__Reading text__

___

Statistical analysis
All statistical analyses were performed using SPSS 13.0 software. The χ2 test was used to analyze the associations in the mRNA expression and methylation frequency of WWOX, FHIT and p73 between all the patients. Spearman's rank correlation test was used to analyze possible linear correlations between the expression of all three genes, the gene methylation status and the possible association between gene expression and methylation frequency. Fisher's exact test was used in data numeration. P<0.05 (confidence >95%) was considered to indicate a statistically significant difference.
Results
WWOX, FHIT and p73 transcript expression
As the expression of WWOX, FHIT and p73 mRNA is too low to detect routinely by RNA blot analysis of small samples, RT-PCR amplification was performed to detect WWOX, FHIT and p73 expression, as previously described for leukemia and other tumors (9,25,26). As shown in Table II, the expression of WWOX was not detected in 58 of 112 (51.8%) ALL patients. However, only two out of 35 (5.7%) controls did not exhibit the expression of WWOX. Similar results were observed for FHIT and p73. Significant differences were observed in WWOX, FHIT and p73 expression between the ALL patients and controls (P<0.05). Considering that the results may differ in different stages of ALL, the ALL patients were further classified by their diagnosis status of NDP, CRP and RP. As a result, only 25 of 72 (34.7%) NDPs and 6 of 14 (42.9%) RPs exhibited WWOX expression. However, 23 of 26 (88.5%) CRPs exhibited WWOX expression. Similar results were detected for FHIT and p73. Significant differences were observed in WWOX, FHIT and p73 expression levels between NDPs and CRPs (P<0.05) and RPs and CRPs (P<0.05), but not between NDPs and RPs (P>0.05). The electrophoresis gels of WWOX, FHIT and p73 expression are shown in Figs. 1–3. The mRNA expression of WWOX, FHIT and p73 in the patients with ALL is shown in Fig. 4.
Table II.
WWOX, FHIT and p73 expression in ALL and controls.

___

__Explore the material__
(a) In the text on WWOX, FHIT and p73 expression, which software was used for all statistical analyses?
(b) From the text on WWOX, FHIT and p73 expression, quote the part that opens with the words containing "Statistical analysis" and closes with "statistically significant difference.".
(c) Continue the text on WWOX, FHIT and p73 expression from where it stops.

__Record excerpts__
___

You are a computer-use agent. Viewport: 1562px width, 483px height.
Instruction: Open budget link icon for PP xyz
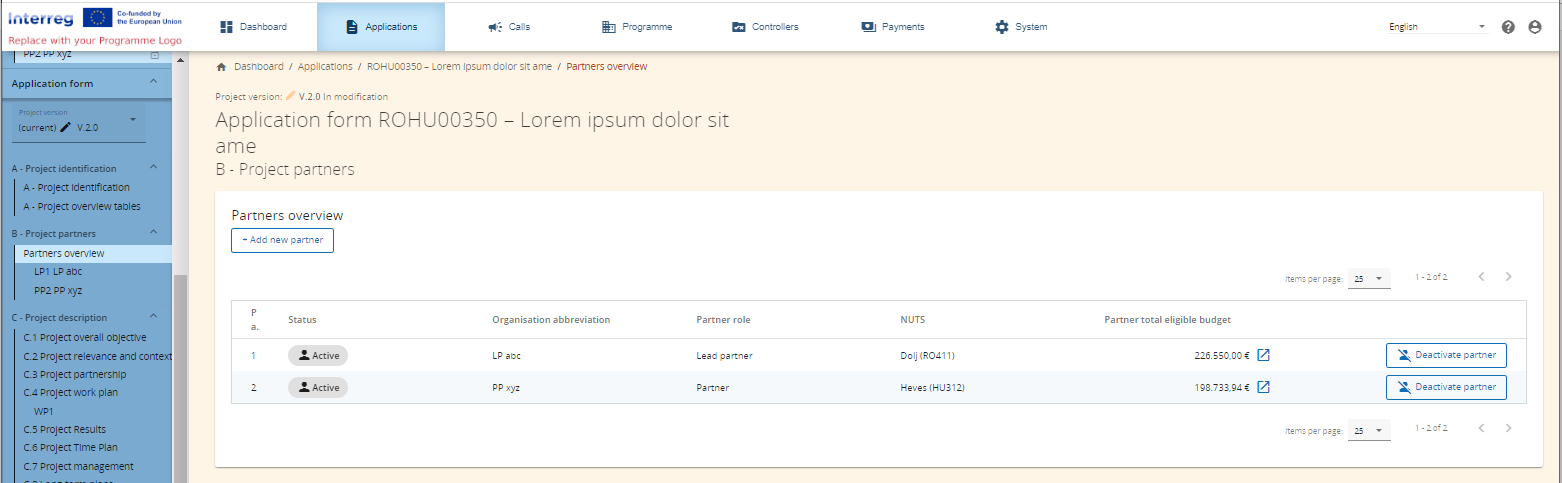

___

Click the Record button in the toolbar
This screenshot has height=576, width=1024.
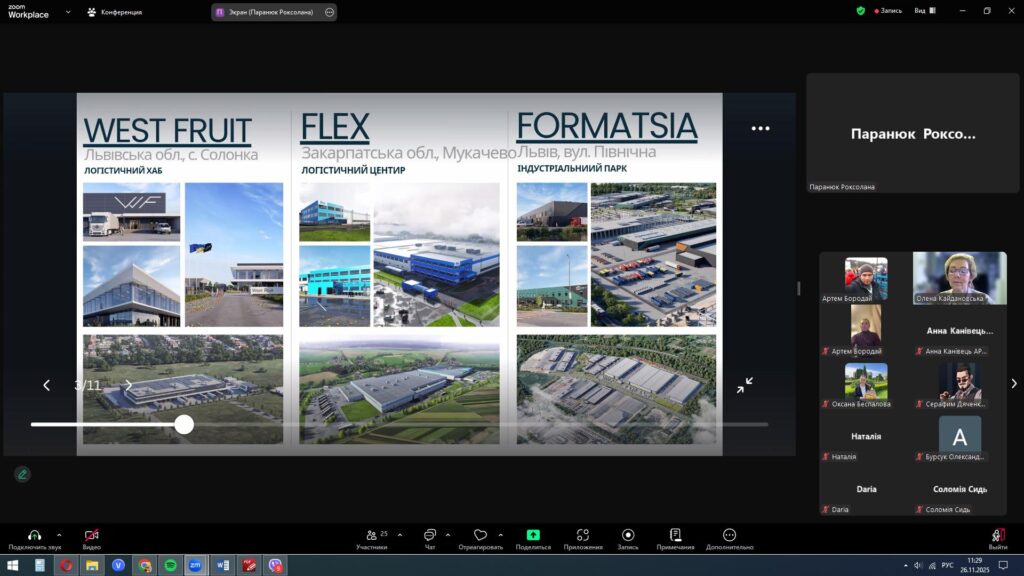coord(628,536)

___

__Expected responses__
(a) SPSS 13.0

(b)
Statistical analysis
All statistical analyses were performed using SPSS 13.0 software. The χ2 test was used to analyze the associations in the mRNA expression and methylation frequency of WWOX, FHIT and p73 between all the patients. Spearman's rank correlation test was used to analyze possible linear correlations between the expression of all three genes, the gene methylation status and the possible association between gene expression and methylation frequency. Fisher's exact test was used in data numeration. P<0.05 (confidence >95%) was considered to indicate a statistically significant difference.

(c)
| WWOX | FHIT | p73 | |||||
|---|---|---|---|---|---|---|---|
|
|
|
|
|||||
| Diagnosis | n | Detected | Not detected | Detected | Not detected | Detected | Not detected |
| ALL | 112 | 54 | 58 | 48 | 64 | 62 | 50 |
| NDP | 72 | 25 | 47 | 23 | 49 | 30 | 42 |
| CRP | 26 | 23 | 3 | 23 | 3 | 23 | 3 |
| RP | 14 | 6 | 8 | 5 | 9 | 7 | 7 |
| Controls | 35 | 33 | 2 | 34 | 1 | 33 | 2 |
ALL, acute lymphoblastic leukemia; WWOX, WW-domain oxidoreductase; FHIT, fragile histidine triad; NDP, newly diagnosed patients; CRP, complete remission patients; RP, relapsed patients.
Figure 1.
WW-domain oxidoreductase (WWOX) mRNA expression in acute lymphoblastic leukemia (ALL) and control samples. WWOX mRNA expression was observed in samples 4, 6 and 7. M, DNA marker; 1–6 and 8, ALL samples; 7, control samples.
Figure 3.
p73 mRNA expression in acute lymphoblastic leukemia (ALL) and control samples. p73 mRNA expression was observed in samples 1, 2, 6 and 8. M, DNA marker; 1–7, ALL samples; 8, control samples.
Figure 4.
mRNA expression levels of WW-domain oxidoreductase (WWOX), fragile histidine triad (FHIT) and p73 in acute lymphoblastic leukemia (ALL) and control samples. Significantly lower mRNA expression of WWOX, FHIT and p73 was observed in the NDP and RP groups (P<0.05). NDP, newly diagnosed patients; CRP, complete remission patients; RP, relapsed patients; CP, control patients.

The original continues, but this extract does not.